● Exercise requirements
From the data below, repeat exactly the lines from the line with "Vogtländisch / Böhmisches" to the line with "stephangrass (142, 2257)", both included.

● Record set
Start of Block
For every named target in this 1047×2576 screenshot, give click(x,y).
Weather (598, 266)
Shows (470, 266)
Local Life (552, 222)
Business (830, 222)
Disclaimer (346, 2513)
End of Block
Start of Block
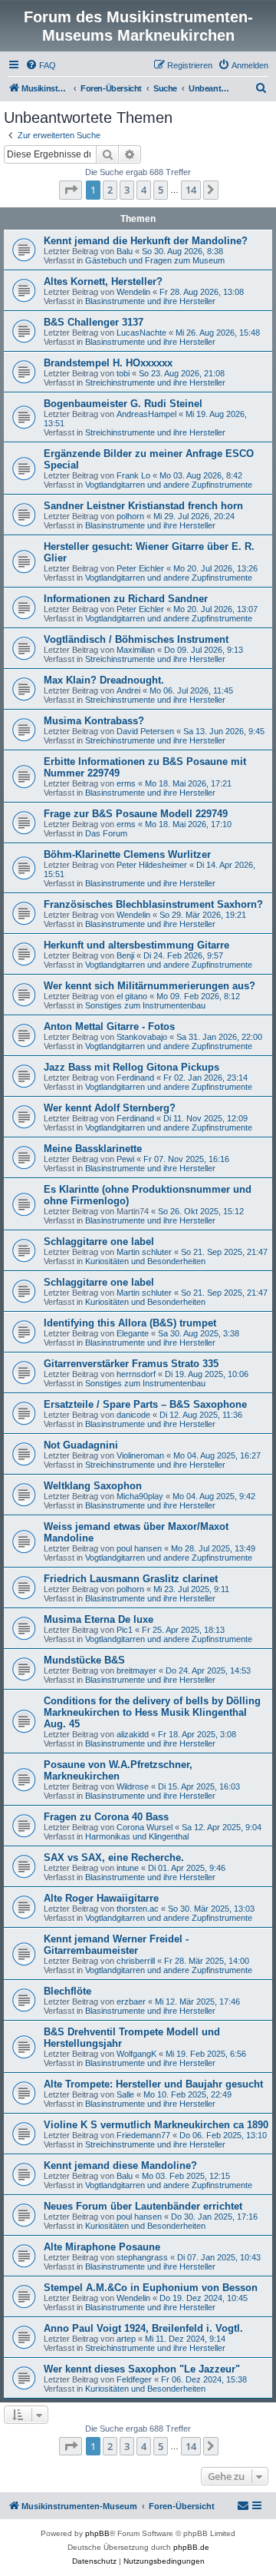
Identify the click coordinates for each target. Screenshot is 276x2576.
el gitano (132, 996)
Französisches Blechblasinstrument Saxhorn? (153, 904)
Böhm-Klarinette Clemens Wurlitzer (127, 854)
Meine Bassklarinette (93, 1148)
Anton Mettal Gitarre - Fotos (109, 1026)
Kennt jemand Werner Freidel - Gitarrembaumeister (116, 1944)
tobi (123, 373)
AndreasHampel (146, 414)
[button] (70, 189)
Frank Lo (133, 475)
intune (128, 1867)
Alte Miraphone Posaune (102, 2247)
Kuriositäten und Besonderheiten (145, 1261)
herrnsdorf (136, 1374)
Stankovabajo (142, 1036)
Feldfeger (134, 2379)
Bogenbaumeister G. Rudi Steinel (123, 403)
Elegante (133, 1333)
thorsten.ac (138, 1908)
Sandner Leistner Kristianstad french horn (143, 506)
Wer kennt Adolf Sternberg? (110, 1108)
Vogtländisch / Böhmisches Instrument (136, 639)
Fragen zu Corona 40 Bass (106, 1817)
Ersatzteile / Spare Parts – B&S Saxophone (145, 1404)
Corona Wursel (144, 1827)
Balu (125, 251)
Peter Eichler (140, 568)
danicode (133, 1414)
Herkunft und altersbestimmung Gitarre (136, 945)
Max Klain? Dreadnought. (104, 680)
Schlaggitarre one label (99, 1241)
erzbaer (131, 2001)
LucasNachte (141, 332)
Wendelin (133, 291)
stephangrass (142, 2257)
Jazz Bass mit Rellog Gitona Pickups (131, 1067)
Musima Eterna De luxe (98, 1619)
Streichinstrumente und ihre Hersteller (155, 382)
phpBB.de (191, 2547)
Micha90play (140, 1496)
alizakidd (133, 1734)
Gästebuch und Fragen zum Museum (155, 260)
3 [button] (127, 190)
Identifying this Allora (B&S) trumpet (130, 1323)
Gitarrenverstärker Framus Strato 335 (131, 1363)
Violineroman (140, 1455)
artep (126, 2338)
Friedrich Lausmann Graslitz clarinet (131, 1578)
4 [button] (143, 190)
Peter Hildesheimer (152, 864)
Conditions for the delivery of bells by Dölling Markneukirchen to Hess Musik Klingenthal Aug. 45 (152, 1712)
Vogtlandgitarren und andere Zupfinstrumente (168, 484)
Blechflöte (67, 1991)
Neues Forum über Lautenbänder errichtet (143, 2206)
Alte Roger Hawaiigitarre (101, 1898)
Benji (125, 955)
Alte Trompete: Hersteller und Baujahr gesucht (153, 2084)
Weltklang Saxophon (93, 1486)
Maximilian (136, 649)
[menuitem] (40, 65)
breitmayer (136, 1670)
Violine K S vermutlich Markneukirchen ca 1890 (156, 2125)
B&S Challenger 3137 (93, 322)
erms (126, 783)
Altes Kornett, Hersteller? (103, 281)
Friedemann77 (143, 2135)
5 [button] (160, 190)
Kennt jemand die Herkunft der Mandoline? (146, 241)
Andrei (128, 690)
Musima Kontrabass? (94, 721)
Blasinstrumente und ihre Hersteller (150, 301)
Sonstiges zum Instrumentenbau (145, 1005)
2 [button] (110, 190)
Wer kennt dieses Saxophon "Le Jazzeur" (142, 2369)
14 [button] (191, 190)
End of Block
● Task response
Vogtländisch / Böhmisches Instrument (136, 639)
Fragen zu Corona 40 Bass (106, 1817)
Ersatzteile / Spare Parts – B&S Saxophone (145, 1404)
Corona Wursel (144, 1827)
Balu (125, 251)
Peter Eichler (140, 568)
danicode (133, 1414)
Herkunft und altersbestimmung Gitarre (136, 945)
Max Klain? Dreadnought. (104, 680)
Schlaggitarre one label (99, 1241)
erzbaer (131, 2001)
LucasNachte (141, 332)
Wendelin (133, 291)
stephangrass (142, 2257)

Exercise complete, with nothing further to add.